• _DIRECTIONS_: Quote all of the entries word for word.

· · · · ·

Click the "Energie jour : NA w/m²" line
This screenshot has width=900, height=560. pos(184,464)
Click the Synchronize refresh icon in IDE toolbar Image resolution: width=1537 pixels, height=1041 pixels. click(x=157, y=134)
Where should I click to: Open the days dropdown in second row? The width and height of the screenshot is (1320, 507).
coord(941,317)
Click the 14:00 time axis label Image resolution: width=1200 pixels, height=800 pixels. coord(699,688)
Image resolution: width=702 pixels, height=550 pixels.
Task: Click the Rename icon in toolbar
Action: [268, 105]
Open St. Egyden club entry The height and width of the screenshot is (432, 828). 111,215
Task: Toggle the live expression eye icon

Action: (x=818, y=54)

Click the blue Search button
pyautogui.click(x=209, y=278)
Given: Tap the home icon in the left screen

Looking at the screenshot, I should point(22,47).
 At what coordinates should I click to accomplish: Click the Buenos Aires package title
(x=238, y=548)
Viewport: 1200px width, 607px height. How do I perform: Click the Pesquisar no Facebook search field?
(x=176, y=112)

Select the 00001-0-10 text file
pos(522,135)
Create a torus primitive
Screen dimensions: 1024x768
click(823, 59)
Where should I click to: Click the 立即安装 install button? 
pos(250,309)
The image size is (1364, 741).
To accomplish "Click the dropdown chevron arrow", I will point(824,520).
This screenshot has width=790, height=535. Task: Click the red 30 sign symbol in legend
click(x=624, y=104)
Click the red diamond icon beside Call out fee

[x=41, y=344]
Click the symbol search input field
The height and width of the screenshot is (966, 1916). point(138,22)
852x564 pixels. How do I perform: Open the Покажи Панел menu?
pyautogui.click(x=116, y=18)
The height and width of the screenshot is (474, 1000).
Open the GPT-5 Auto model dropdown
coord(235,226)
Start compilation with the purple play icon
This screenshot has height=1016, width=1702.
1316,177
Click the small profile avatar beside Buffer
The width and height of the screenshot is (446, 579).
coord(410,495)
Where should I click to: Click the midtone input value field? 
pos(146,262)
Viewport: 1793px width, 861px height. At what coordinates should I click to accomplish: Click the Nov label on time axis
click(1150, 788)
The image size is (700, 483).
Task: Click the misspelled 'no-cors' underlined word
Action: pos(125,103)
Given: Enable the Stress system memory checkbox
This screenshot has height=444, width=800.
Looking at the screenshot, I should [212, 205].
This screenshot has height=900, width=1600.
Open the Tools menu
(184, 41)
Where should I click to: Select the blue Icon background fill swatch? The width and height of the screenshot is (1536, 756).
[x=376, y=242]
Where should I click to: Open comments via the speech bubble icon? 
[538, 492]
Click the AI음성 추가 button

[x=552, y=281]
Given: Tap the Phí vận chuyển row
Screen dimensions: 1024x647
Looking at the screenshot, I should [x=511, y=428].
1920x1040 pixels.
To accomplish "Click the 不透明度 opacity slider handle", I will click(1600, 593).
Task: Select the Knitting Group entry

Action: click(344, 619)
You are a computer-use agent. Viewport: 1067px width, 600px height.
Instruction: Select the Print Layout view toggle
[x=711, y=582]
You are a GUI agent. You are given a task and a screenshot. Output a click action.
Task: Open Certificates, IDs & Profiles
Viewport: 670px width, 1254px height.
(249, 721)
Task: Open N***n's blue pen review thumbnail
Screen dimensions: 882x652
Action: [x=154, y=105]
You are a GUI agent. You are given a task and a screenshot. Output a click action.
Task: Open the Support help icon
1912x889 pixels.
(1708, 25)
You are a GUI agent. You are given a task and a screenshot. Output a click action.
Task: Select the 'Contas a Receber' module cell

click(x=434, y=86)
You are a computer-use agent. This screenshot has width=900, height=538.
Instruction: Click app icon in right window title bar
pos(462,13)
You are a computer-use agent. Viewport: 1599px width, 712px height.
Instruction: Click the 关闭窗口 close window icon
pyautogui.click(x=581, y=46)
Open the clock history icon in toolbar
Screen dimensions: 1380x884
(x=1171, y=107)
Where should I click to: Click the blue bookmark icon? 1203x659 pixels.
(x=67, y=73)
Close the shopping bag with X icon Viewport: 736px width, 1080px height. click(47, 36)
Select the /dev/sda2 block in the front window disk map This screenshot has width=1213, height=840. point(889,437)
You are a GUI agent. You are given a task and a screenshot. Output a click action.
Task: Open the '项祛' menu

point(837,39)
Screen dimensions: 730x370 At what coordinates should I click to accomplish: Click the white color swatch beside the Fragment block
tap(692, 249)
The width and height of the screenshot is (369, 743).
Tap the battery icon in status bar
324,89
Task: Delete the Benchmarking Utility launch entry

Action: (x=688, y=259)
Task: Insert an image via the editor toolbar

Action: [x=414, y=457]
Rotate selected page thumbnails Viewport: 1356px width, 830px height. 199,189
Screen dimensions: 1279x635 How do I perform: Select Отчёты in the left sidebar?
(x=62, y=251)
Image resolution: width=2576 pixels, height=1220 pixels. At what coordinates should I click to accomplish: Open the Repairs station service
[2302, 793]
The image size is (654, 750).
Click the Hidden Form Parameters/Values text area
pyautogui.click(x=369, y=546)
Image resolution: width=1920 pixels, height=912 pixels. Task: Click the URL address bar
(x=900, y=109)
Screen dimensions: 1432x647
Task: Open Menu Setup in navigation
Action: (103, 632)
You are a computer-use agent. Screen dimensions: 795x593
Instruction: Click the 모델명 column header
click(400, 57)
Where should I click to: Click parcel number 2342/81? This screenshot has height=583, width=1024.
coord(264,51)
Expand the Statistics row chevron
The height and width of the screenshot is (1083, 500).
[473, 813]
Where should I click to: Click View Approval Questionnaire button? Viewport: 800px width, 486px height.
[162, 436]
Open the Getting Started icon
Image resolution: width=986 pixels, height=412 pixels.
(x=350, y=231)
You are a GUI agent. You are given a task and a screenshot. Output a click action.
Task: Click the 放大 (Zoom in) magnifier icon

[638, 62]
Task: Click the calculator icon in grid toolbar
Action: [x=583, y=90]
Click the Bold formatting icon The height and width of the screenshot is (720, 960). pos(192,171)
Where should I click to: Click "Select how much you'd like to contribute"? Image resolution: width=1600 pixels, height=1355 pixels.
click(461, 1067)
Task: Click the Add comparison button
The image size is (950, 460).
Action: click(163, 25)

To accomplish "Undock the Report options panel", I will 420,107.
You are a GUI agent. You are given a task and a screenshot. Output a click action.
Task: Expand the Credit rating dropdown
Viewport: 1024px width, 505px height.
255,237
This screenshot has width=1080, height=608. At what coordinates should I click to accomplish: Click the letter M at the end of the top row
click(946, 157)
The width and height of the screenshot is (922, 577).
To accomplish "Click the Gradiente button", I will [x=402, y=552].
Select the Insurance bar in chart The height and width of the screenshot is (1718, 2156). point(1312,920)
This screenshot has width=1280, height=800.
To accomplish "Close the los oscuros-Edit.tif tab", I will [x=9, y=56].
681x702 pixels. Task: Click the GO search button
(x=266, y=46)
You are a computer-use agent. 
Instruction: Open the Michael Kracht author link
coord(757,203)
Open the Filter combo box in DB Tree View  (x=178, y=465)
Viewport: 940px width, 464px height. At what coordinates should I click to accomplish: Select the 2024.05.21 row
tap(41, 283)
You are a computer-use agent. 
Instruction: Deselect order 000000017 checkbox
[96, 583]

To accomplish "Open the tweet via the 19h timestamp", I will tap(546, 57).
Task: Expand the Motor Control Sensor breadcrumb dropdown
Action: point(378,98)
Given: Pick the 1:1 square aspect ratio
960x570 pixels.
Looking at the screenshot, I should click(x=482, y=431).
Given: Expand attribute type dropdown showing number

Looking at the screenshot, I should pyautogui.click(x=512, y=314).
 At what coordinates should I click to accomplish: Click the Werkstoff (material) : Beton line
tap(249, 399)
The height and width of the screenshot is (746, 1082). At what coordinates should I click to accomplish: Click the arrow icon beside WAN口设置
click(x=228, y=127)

· · · · ·

• _EXPECTED ANSWER_:
Click the "Energie jour : NA w/m²" line
This screenshot has width=900, height=560. pos(184,464)
Click the Synchronize refresh icon in IDE toolbar Image resolution: width=1537 pixels, height=1041 pixels. click(x=157, y=134)
Where should I click to: Open the days dropdown in second row? The width and height of the screenshot is (1320, 507).
coord(941,317)
Click the 14:00 time axis label Image resolution: width=1200 pixels, height=800 pixels. coord(699,688)
Image resolution: width=702 pixels, height=550 pixels.
Task: Click the Rename icon in toolbar
Action: [268, 105]
Open St. Egyden club entry The height and width of the screenshot is (432, 828). 111,215
Task: Toggle the live expression eye icon

Action: (x=818, y=54)

Click the blue Search button
pyautogui.click(x=209, y=278)
Given: Tap the home icon in the left screen

Looking at the screenshot, I should point(22,47).
 At what coordinates should I click to accomplish: Click the Buenos Aires package title
(x=238, y=548)
Viewport: 1200px width, 607px height. How do I perform: Click the Pesquisar no Facebook search field?
(x=176, y=112)

Select the 00001-0-10 text file
pos(522,135)
Create a torus primitive
Screen dimensions: 1024x768
click(823, 59)
Where should I click to: Click the 立即安装 install button? 
pos(250,309)
The image size is (1364, 741).
To accomplish "Click the dropdown chevron arrow", I will point(824,520).
This screenshot has width=790, height=535. Task: Click the red 30 sign symbol in legend
click(x=624, y=104)
Click the red diamond icon beside Call out fee

[x=41, y=344]
Click the symbol search input field
The height and width of the screenshot is (966, 1916). point(138,22)
852x564 pixels. How do I perform: Open the Покажи Панел menu?
pyautogui.click(x=116, y=18)
The height and width of the screenshot is (474, 1000).
Open the GPT-5 Auto model dropdown
coord(235,226)
Start compilation with the purple play icon
This screenshot has height=1016, width=1702.
1316,177
Click the small profile avatar beside Buffer
The width and height of the screenshot is (446, 579).
coord(410,495)
Where should I click to: Click the midtone input value field? 
pos(146,262)
Viewport: 1793px width, 861px height. At what coordinates should I click to accomplish: Click the Nov label on time axis
click(1150, 788)
The image size is (700, 483).
Task: Click the misspelled 'no-cors' underlined word
Action: pos(125,103)
Given: Enable the Stress system memory checkbox
This screenshot has height=444, width=800.
Looking at the screenshot, I should [212, 205].
This screenshot has height=900, width=1600.
Open the Tools menu
(184, 41)
Where should I click to: Select the blue Icon background fill swatch? The width and height of the screenshot is (1536, 756).
[x=376, y=242]
Where should I click to: Open comments via the speech bubble icon? 
[538, 492]
Click the AI음성 추가 button

[x=552, y=281]
Given: Tap the Phí vận chuyển row
Screen dimensions: 1024x647
Looking at the screenshot, I should [x=511, y=428].
1920x1040 pixels.
To accomplish "Click the 不透明度 opacity slider handle", I will click(1600, 593).
Task: Select the Knitting Group entry

Action: click(344, 619)
You are a computer-use agent. Viewport: 1067px width, 600px height.
Instruction: Select the Print Layout view toggle
[x=711, y=582]
You are a GUI agent. You are given a task and a screenshot. Output a click action.
Task: Open Certificates, IDs & Profiles
Viewport: 670px width, 1254px height.
(249, 721)
Task: Open N***n's blue pen review thumbnail
Screen dimensions: 882x652
Action: [x=154, y=105]
You are a GUI agent. You are given a task and a screenshot. Output a click action.
Task: Open the Support help icon
1912x889 pixels.
(1708, 25)
You are a GUI agent. You are given a task and a screenshot. Output a click action.
Task: Select the 'Contas a Receber' module cell

click(x=434, y=86)
You are a computer-use agent. This screenshot has width=900, height=538.
Instruction: Click app icon in right window title bar
pos(462,13)
You are a computer-use agent. Viewport: 1599px width, 712px height.
Instruction: Click the 关闭窗口 close window icon
pyautogui.click(x=581, y=46)
Open the clock history icon in toolbar
Screen dimensions: 1380x884
(x=1171, y=107)
Where should I click to: Click the blue bookmark icon? 1203x659 pixels.
(x=67, y=73)
Close the shopping bag with X icon Viewport: 736px width, 1080px height. click(47, 36)
Select the /dev/sda2 block in the front window disk map This screenshot has width=1213, height=840. point(889,437)
You are a GUI agent. You are given a task and a screenshot. Output a click action.
Task: Open the '项祛' menu

point(837,39)
Screen dimensions: 730x370 At what coordinates should I click to accomplish: Click the white color swatch beside the Fragment block
tap(692, 249)
The width and height of the screenshot is (369, 743).
Tap the battery icon in status bar
324,89
Task: Delete the Benchmarking Utility launch entry

Action: (x=688, y=259)
Task: Insert an image via the editor toolbar

Action: [x=414, y=457]
Rotate selected page thumbnails Viewport: 1356px width, 830px height. 199,189
Screen dimensions: 1279x635 How do I perform: Select Отчёты in the left sidebar?
(x=62, y=251)
Image resolution: width=2576 pixels, height=1220 pixels. At what coordinates should I click to accomplish: Open the Repairs station service
[2302, 793]
The image size is (654, 750).
Click the Hidden Form Parameters/Values text area
pyautogui.click(x=369, y=546)
Image resolution: width=1920 pixels, height=912 pixels. Task: Click the URL address bar
(x=900, y=109)
Screen dimensions: 1432x647
Task: Open Menu Setup in navigation
Action: (103, 632)
You are a computer-use agent. Screen dimensions: 795x593
Instruction: Click the 모델명 column header
click(400, 57)
Where should I click to: Click parcel number 2342/81? This screenshot has height=583, width=1024.
coord(264,51)
Expand the Statistics row chevron
The height and width of the screenshot is (1083, 500).
[473, 813]
Where should I click to: Click View Approval Questionnaire button? Viewport: 800px width, 486px height.
[162, 436]
Open the Getting Started icon
Image resolution: width=986 pixels, height=412 pixels.
(x=350, y=231)
You are a GUI agent. You are given a task and a screenshot. Output a click action.
Task: Click the 放大 (Zoom in) magnifier icon

[638, 62]
Task: Click the calculator icon in grid toolbar
Action: [x=583, y=90]
Click the Bold formatting icon The height and width of the screenshot is (720, 960). pos(192,171)
Where should I click to: Click "Select how much you'd like to contribute"? Image resolution: width=1600 pixels, height=1355 pixels.
click(461, 1067)
Task: Click the Add comparison button
The image size is (950, 460).
Action: click(163, 25)

To accomplish "Undock the Report options panel", I will 420,107.
You are a GUI agent. You are given a task and a screenshot. Output a click action.
Task: Expand the Credit rating dropdown
Viewport: 1024px width, 505px height.
255,237
This screenshot has width=1080, height=608. At what coordinates should I click to accomplish: Click the letter M at the end of the top row
click(946, 157)
The width and height of the screenshot is (922, 577).
To accomplish "Click the Gradiente button", I will [x=402, y=552].
Select the Insurance bar in chart The height and width of the screenshot is (1718, 2156). point(1312,920)
This screenshot has width=1280, height=800.
To accomplish "Close the los oscuros-Edit.tif tab", I will [x=9, y=56].
681x702 pixels. Task: Click the GO search button
(x=266, y=46)
You are a computer-use agent. 
Instruction: Open the Michael Kracht author link
coord(757,203)
Open the Filter combo box in DB Tree View  (x=178, y=465)
Viewport: 940px width, 464px height. At what coordinates should I click to accomplish: Select the 2024.05.21 row
tap(41, 283)
You are a computer-use agent. 
Instruction: Deselect order 000000017 checkbox
[96, 583]

To accomplish "Open the tweet via the 19h timestamp", I will tap(546, 57).
Task: Expand the Motor Control Sensor breadcrumb dropdown
Action: point(378,98)
Given: Pick the 1:1 square aspect ratio
960x570 pixels.
Looking at the screenshot, I should click(x=482, y=431).
Given: Expand attribute type dropdown showing number

Looking at the screenshot, I should pyautogui.click(x=512, y=314).
 At what coordinates should I click to accomplish: Click the Werkstoff (material) : Beton line
tap(249, 399)
The height and width of the screenshot is (746, 1082). At what coordinates should I click to accomplish: Click the arrow icon beside WAN口设置
click(x=228, y=127)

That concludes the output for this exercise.